--- What is needed ---
Every line in the records below between the one holding "Редакційна політика (37, 1287)" and the one holding "Residential Healthcare Practices: Revolution", inclusive, is to be set down exactly; all other lines are to be left out.

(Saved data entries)
※ ※ ※

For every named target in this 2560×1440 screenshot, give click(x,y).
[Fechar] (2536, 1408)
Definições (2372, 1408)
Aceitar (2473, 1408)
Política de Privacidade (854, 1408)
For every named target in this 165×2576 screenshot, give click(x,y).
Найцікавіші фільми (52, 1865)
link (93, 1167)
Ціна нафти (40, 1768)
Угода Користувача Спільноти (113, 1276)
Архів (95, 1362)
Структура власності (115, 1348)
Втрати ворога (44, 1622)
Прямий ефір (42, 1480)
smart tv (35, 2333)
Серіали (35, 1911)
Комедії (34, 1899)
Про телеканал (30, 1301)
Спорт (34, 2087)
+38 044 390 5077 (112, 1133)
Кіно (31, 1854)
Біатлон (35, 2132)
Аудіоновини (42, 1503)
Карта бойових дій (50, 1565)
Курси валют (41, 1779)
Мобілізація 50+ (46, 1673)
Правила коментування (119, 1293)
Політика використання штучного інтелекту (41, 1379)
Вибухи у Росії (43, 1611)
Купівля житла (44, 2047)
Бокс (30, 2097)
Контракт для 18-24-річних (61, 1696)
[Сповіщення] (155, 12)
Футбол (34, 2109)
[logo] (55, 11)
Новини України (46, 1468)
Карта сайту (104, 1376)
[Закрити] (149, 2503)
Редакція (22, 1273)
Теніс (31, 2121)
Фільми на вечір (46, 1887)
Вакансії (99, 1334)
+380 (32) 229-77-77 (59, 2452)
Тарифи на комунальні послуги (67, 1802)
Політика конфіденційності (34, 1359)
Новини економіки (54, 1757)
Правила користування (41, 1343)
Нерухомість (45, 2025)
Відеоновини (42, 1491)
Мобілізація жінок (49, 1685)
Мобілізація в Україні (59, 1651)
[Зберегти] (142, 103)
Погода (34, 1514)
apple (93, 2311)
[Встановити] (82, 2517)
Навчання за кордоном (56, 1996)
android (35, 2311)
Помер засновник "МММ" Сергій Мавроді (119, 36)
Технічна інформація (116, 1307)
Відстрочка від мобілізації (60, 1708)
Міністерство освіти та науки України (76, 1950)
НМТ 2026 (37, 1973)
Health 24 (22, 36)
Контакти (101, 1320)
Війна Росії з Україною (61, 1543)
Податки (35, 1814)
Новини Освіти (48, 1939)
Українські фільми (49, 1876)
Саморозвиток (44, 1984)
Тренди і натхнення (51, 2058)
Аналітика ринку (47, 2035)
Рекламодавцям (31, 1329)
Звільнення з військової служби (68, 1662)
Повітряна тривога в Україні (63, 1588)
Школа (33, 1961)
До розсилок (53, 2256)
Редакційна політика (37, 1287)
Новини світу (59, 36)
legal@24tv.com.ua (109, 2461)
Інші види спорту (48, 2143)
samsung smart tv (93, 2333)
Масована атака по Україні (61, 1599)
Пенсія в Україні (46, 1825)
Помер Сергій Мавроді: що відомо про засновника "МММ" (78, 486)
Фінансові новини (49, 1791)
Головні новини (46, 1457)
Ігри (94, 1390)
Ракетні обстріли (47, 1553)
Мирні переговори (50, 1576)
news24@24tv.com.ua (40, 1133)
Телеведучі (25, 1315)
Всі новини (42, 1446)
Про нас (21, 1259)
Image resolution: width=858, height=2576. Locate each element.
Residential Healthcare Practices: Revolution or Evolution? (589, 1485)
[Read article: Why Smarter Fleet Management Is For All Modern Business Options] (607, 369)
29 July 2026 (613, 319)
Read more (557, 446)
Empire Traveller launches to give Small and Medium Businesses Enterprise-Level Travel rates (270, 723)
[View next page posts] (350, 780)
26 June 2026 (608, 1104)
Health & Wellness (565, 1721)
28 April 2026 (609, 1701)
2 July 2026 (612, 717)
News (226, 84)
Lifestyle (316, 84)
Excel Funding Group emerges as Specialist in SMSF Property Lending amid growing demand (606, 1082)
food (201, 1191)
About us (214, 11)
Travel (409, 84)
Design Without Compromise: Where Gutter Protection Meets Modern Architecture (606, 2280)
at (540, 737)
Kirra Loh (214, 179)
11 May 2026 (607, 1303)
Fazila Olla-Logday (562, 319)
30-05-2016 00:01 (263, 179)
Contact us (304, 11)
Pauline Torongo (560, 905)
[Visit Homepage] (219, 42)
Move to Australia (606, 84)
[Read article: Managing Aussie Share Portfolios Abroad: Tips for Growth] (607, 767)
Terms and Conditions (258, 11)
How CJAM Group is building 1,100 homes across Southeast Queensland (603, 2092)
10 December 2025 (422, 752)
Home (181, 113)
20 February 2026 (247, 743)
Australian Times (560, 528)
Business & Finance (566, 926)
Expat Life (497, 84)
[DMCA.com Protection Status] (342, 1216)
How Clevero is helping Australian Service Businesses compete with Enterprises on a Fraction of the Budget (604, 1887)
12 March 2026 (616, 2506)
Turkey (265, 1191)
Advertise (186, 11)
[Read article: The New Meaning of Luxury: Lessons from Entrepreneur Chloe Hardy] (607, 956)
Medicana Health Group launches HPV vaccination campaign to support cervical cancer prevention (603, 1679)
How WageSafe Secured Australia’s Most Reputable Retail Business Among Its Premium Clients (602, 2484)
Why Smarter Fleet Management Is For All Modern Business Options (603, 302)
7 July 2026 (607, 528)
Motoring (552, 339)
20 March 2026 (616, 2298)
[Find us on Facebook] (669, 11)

※ ※ ※

--- Reply to the task ---
Редакційна політика (37, 1287)
Новини світу (59, 36)
legal@24tv.com.ua (109, 2461)
Інші види спорту (48, 2143)
samsung smart tv (93, 2333)
Масована атака по Україні (61, 1599)
Пенсія в Україні (46, 1825)
Помер Сергій Мавроді: що відомо про засновника "МММ" (78, 486)
Фінансові новини (49, 1791)
Головні новини (46, 1457)
Ігри (94, 1390)
Ракетні обстріли (47, 1553)
Мирні переговори (50, 1576)
news24@24tv.com.ua (40, 1133)
Телеведучі (25, 1315)
Всі новини (42, 1446)
Про нас (21, 1259)
Image resolution: width=858, height=2576. Locate each element.
Residential Healthcare Practices: Revolution or Evolution? (589, 1485)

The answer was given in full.